仰躺地面,似有大石压胸,喘气艰难,眼前亦是朦朦胧胧,仿佛大限已到。
陆离看得十分心痛,惨呼道:“师兄!”
而玄武门比范子旭处境更为糟糕的不计其数。
伤者二十,死者四五百,更有半百者未有全尸。
他望向人群,江湖或是玄武门俱是面目狰狞,刀剑乱舞,衣裤面颊多多少少沾了些许鲜血。
他便想到了十年之前的将军府,那晚约莫亦是此番景象,只是多了几声尖叫和犬吠。
我生,千万人因我而死。若我死,则千万人得以幸存。既然我身为罪孽,何不让我亲了结了这一切!
便是将半尘架上肩项,含恨饮泪,正要动,冸咏晨夺过半尘怒喝道:“你疯了吗!”
他却是泣道:“都是因为我才会造成今日这局面,师兄请将刀还我,我欲以死谢罪!”
冸咏晨虽是双目血红,理智并未浇灭,只是紧抓半尘低声道:“不要太自以为是,你还没有重要到能够左右江湖!今日之惨象是由他们自己制造,罪魁祸首是而不是你!若真想谢罪,便好好收着这条命来日重振玄武门!”
他泣不成声道:“师兄”
善顿法杖急速向范子旭奔去,却有一道斩击直向他奔来,他无奈只得收身落地,却见一浓眉白净之人于范子旭身旁落定。
正是赵龙腾,以二品对抗天象,虽知凶多吉少,未有退缩之心!
范子旭恐欠人情,自己死去并不重要,若是害得他人赔命,那便是要愧疚了,欲起身阻拦却是使不上劲,急道:“赵龙腾你快去救师兄弟们,不要管我!”

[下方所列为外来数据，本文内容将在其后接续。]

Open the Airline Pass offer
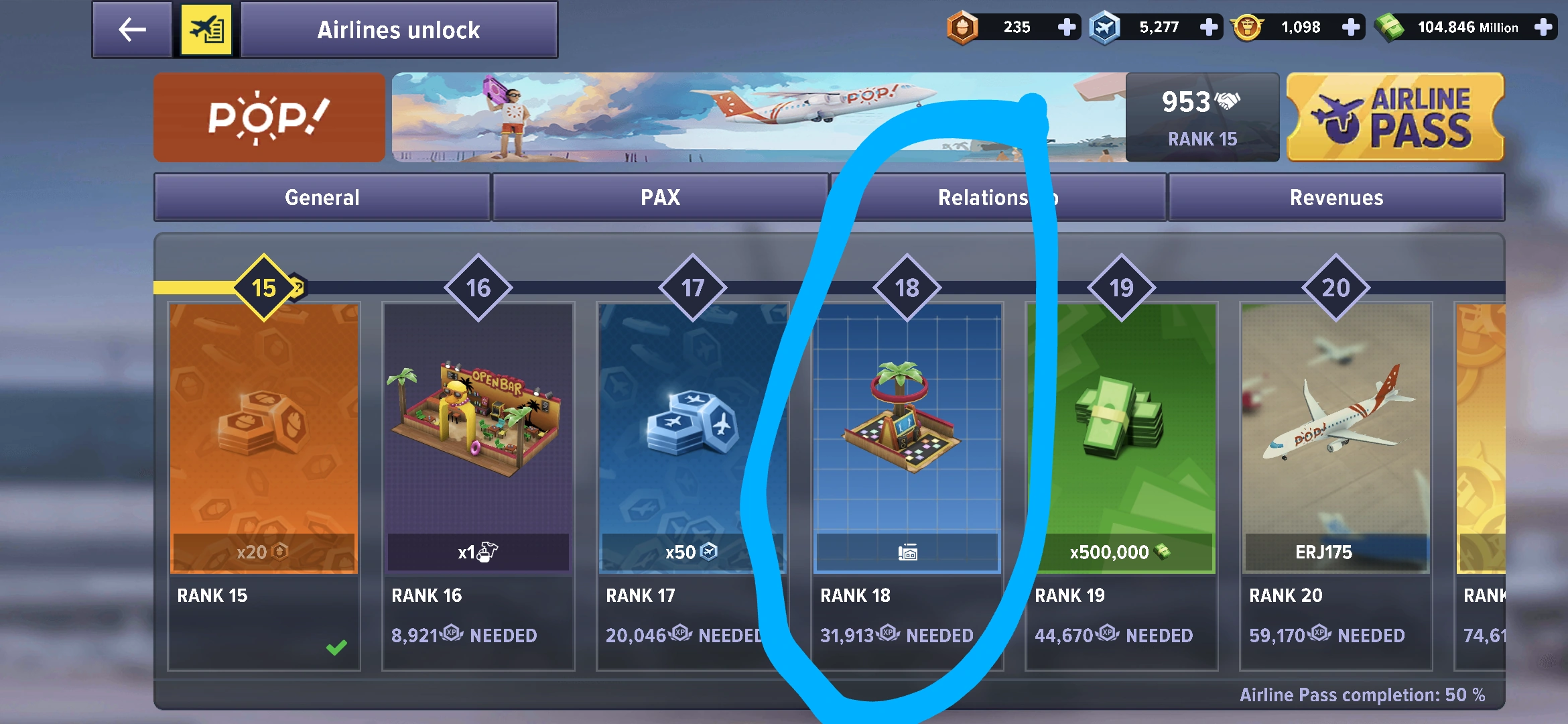Image resolution: width=1568 pixels, height=724 pixels. pos(1395,117)
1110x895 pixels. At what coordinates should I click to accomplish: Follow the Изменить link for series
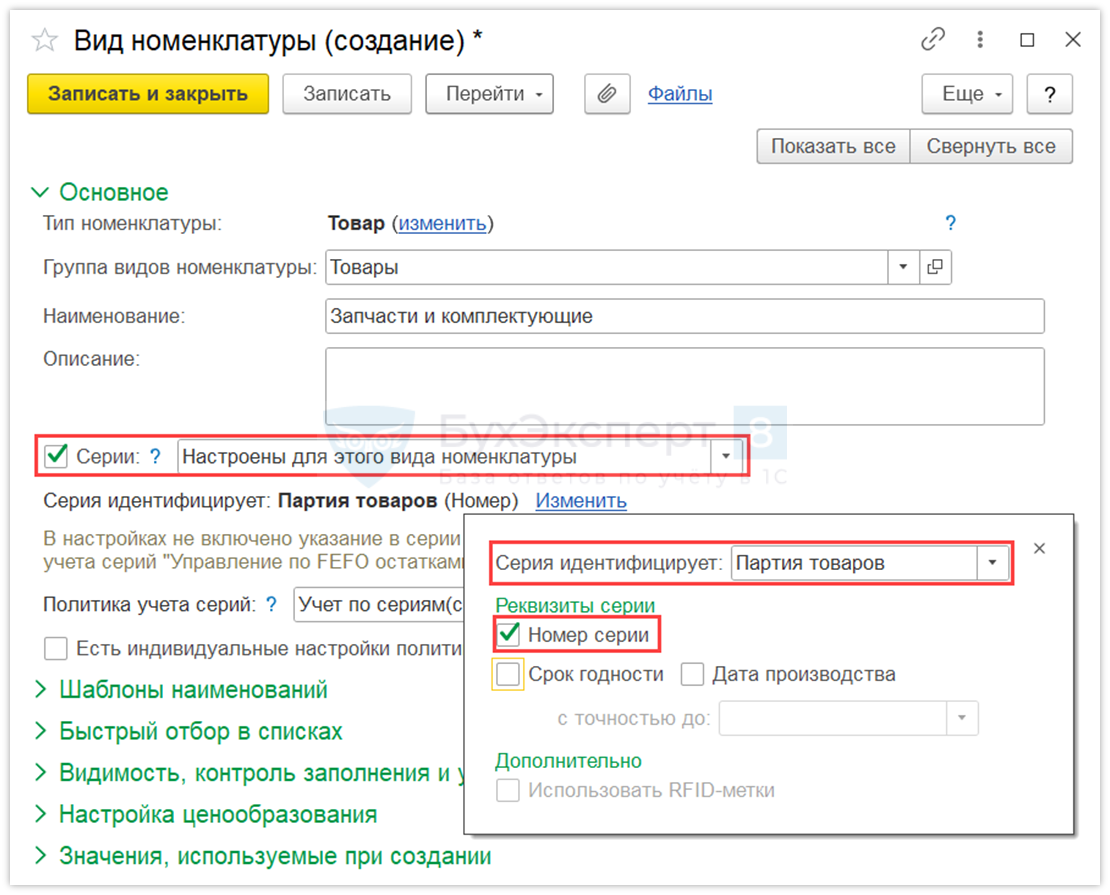(581, 501)
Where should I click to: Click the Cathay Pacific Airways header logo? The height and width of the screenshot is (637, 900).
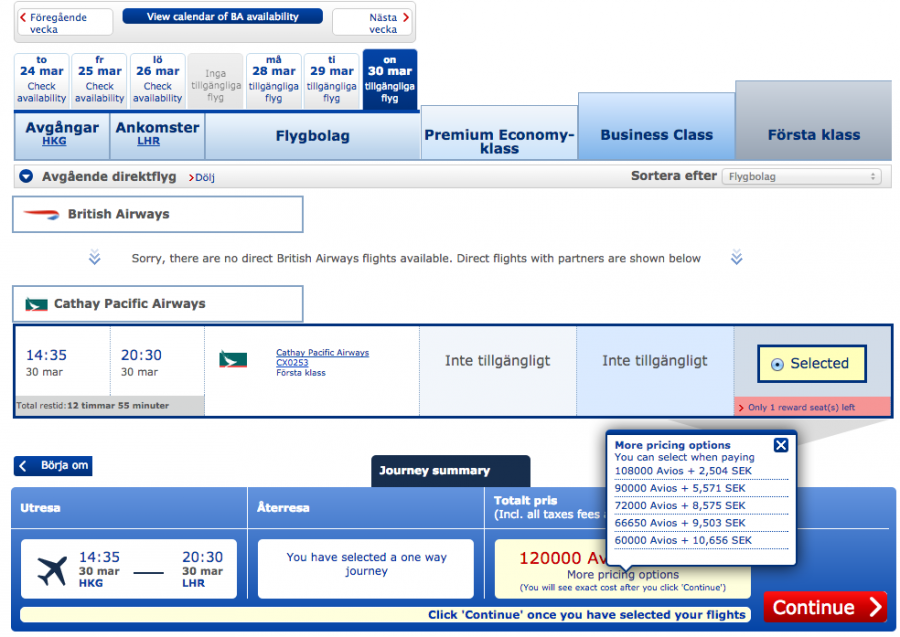[36, 304]
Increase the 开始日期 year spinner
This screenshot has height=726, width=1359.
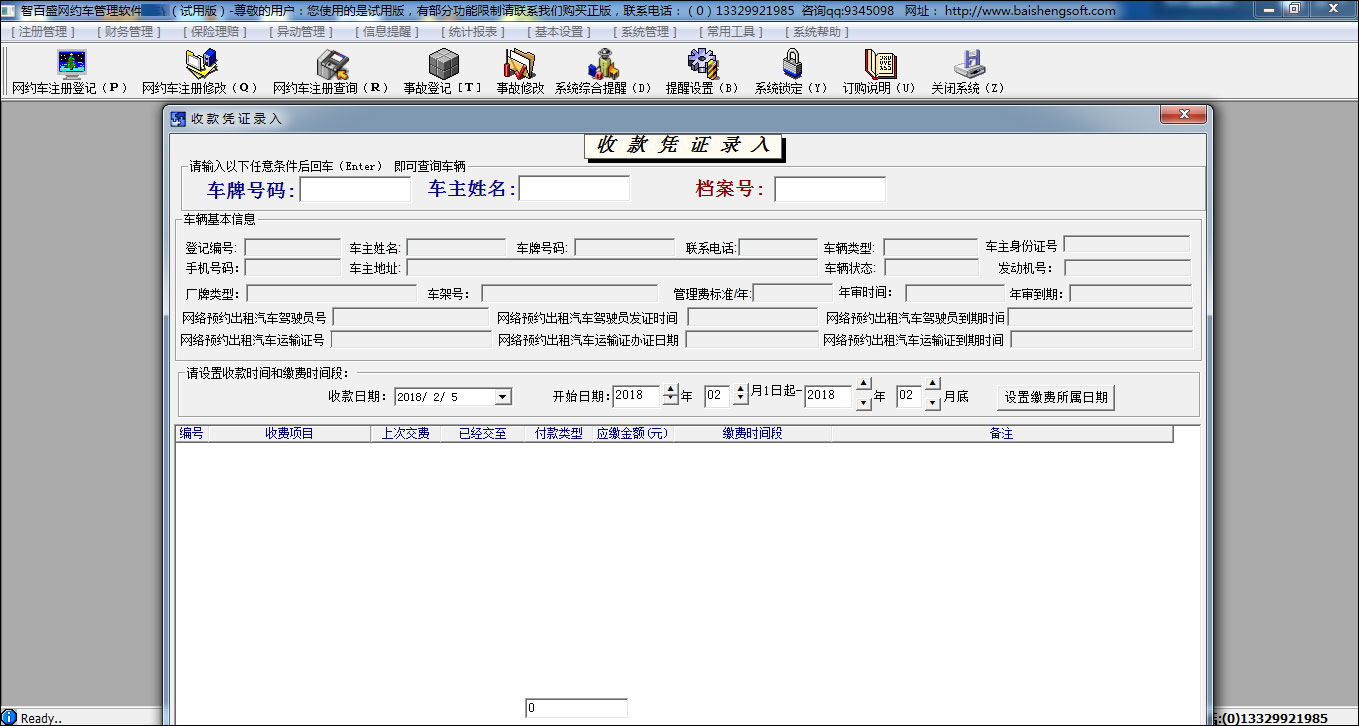[x=670, y=390]
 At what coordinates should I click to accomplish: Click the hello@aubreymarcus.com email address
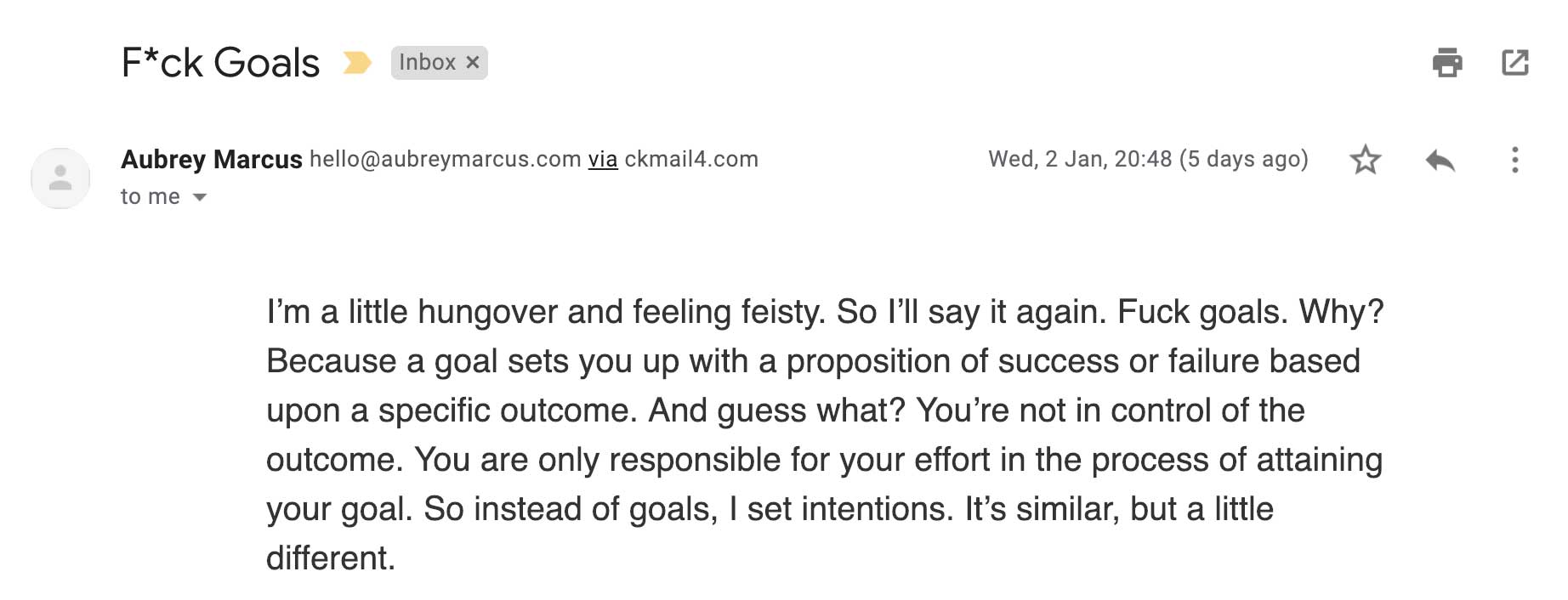pyautogui.click(x=445, y=159)
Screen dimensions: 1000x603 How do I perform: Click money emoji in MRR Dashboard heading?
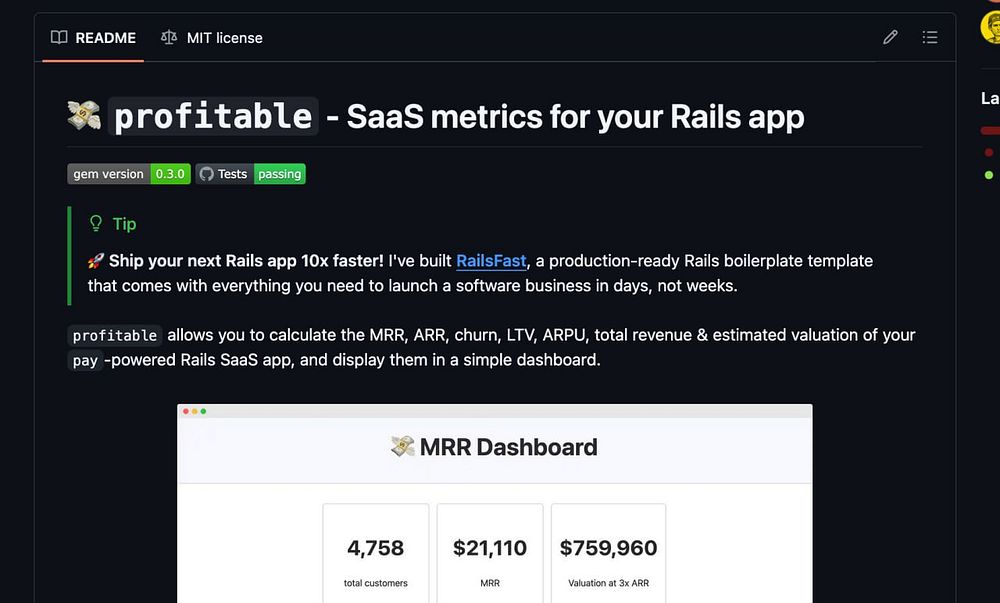pyautogui.click(x=402, y=447)
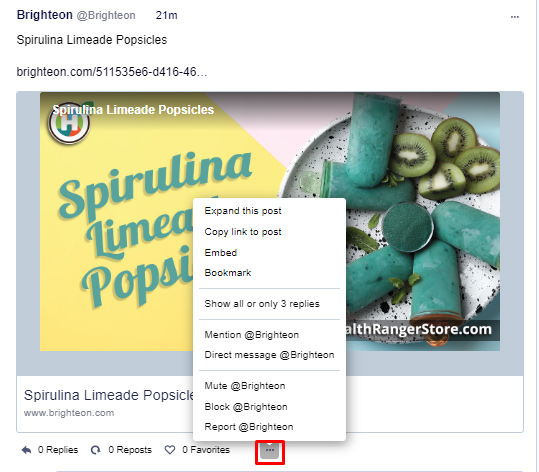Open the Spirulina Limeade Popsicles video thumbnail
The width and height of the screenshot is (539, 472).
270,221
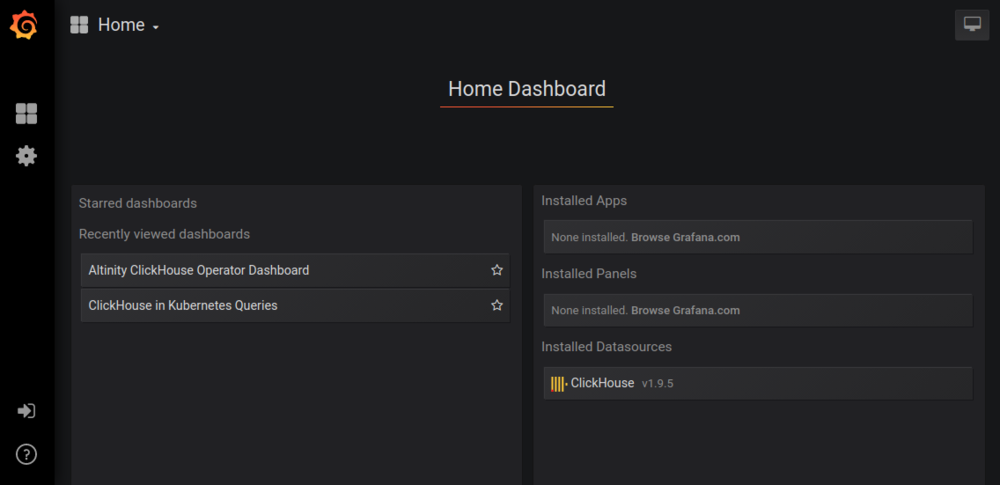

赵龙腾却是一声冷笑,“少废话,在我打败你之前,你必须活下去。”
自池南惨败于范子旭之后,他便日日苦练夜夜修行,为的便是能够一雪前耻,然范子旭天赋异禀,自己只是优于常人,任如何刻苦只能仰望范子旭。
虽事实如此,心却是不甘,于首峰池心宝殿发誓有朝一日定要打败范子旭!
故在此之前,范子旭怎能有事?
善顿瞟了他一眼,不屑道:“就你也想败我?”
赵龙腾面目严肃,全神贯注冷哼道:“不试试怎么知道!”引剑便上!五回合之后,胸背连吃两锤,骨骼尽碎当场身亡。
范子旭望着他背影软绵绵地倒下,撕心裂肺道:“赵兄!”
然赵龙腾灵魂已脱离肉身而去。
临清道长闻见他喊声,转头望来,见赵龙腾死去,亦是一声哀呼,用尽顶开人剑芒骤起将人击毙慌忙奔来。
善顿正要落杖,却又有斩击劈来,自是不悦,舞杖退斩击,怒道:“有完没完!”见是临清道长,立即开了颜,笑道:“哟,道长。”
临清道长不屑与他呈口舌之争,双眼紧盯他法杖,稍稍转头与范子旭说道:“子旭你跟着陈珂他们快走,这里有我在。记着,重振玄武门!”
范子旭虽是痛心疾首,不得不憋气强起,跌跌撞撞向后奔去。
善顿喝道:“喂,别跑!”
临清道长并不给他追击会,正腕反腕便有四道斩击劈出,打在法杖“砰砰”作响。
他暗惊道:这和尚竟如此了得?
离清道长眼见玄武门弟子死伤惨重,心痛不已,便是摩拳擦掌欲加入战场。
来仪亦欲陪他参战,离清道长却是不应许,将她搂在怀轻抚者她的脊背,脸颊蹭着她的秀发,好不舒爽。
“听话,你待在这等我。”
来仪自是乖巧点头。
离清道长拔出雷熊剑却是变了面孔,指着一名玄武人一脸严肃道:“你,将我夫人交与陈珂,让陈珂带着她快走!”